Holder, a self-described Obama “wingman” whose oversight sunk the Justice Department to new depths of partisan bias, will instead focus on his National Democratic Redistricting Committee in its efforts to target red states and “sue til blue.”
“I will do everything I can to ensure that the next Democratic president is not hobbled by a House of Representatives pulled to the extremes by members from [Republican] gerrymandered districts,” Holder wrote in an op-ed piece for The Washington Post.
Holder’s article listed several of the priorities he saw as crucial for the next Democratic president, including the socialist programs endorsed by many of those running.
“We must restructure our economy in a way that promises economic security for the middle class, creates genuine opportunities for upward mobility and attacks the income inequality of this new Gilded Age,” Holder wrote.
He described initiatives such as universal health care, the Green New Deal, open borders, extending the First Step Act into farther-reaching criminal-justice reform and strengthening the Voting Rights Act.
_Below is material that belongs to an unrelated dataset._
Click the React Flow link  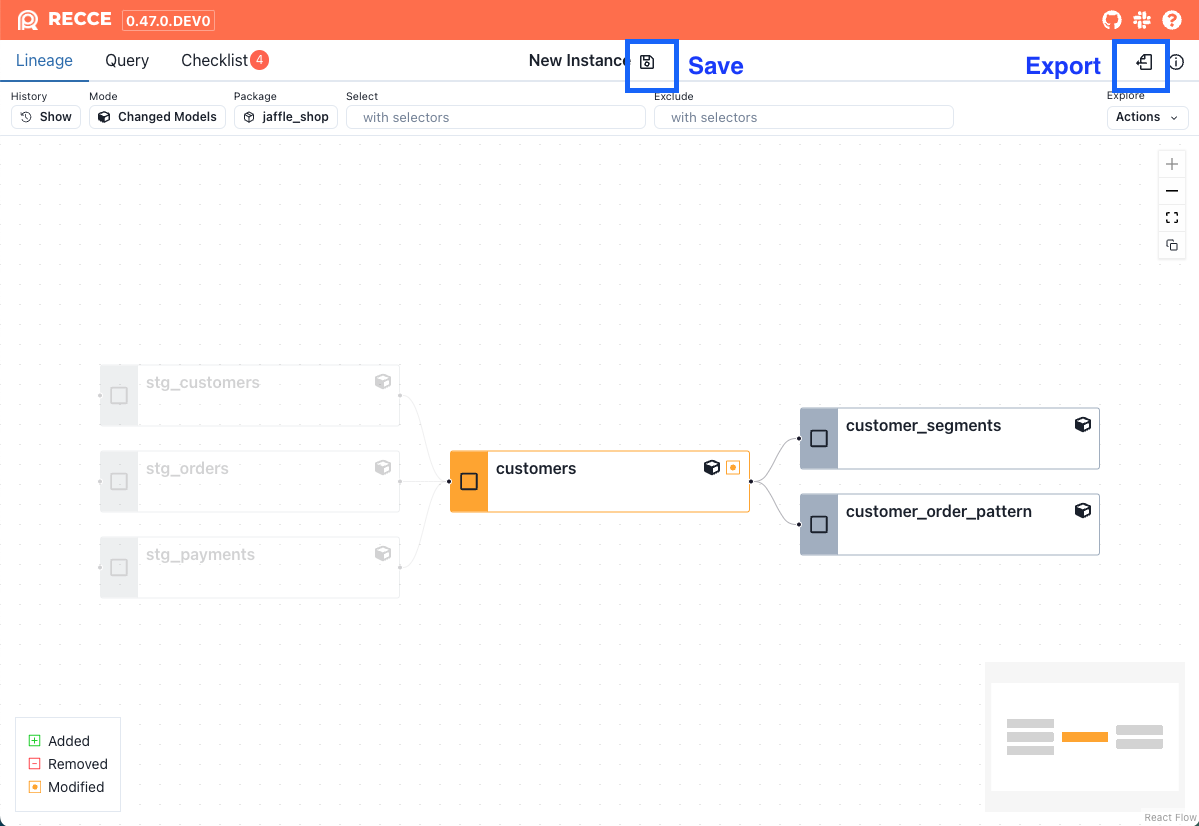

Although none of the provisions outlined in the original 1965 Voting Rights Act, such as literacy tests or poll taxes, have been challenged lately, Democrats euphemistically use the name to refer to their effort to block voter ID laws and allow ineligible voters, such as illegal immigrants, to cast ballots.
Ironically, one of Holder’s first controversies as attorney general was his refusal to prosecute militant members of the Black Panther Party who had been accused of voter intimidation after they were filmed standing outside a Pennsylvania precinct with billy clubs.
Holder, who made history as the first attorney general held in contempt of Congress, also refused to intervene on behalf of police forces during race riots in places like Ferguson, Missouri.
And he extended the Justice Department’s reach into unprecedented areas, such as bullying banks, public schools and universities to cooperate with his political agenda or face increasingly Draconian regulations.
Through it all, the former campaign bundler doggedly chased one core pursuit with surprising candor and transparency: Entrenching power for himself and his fellow Democrats by any means necessary that he could get away with.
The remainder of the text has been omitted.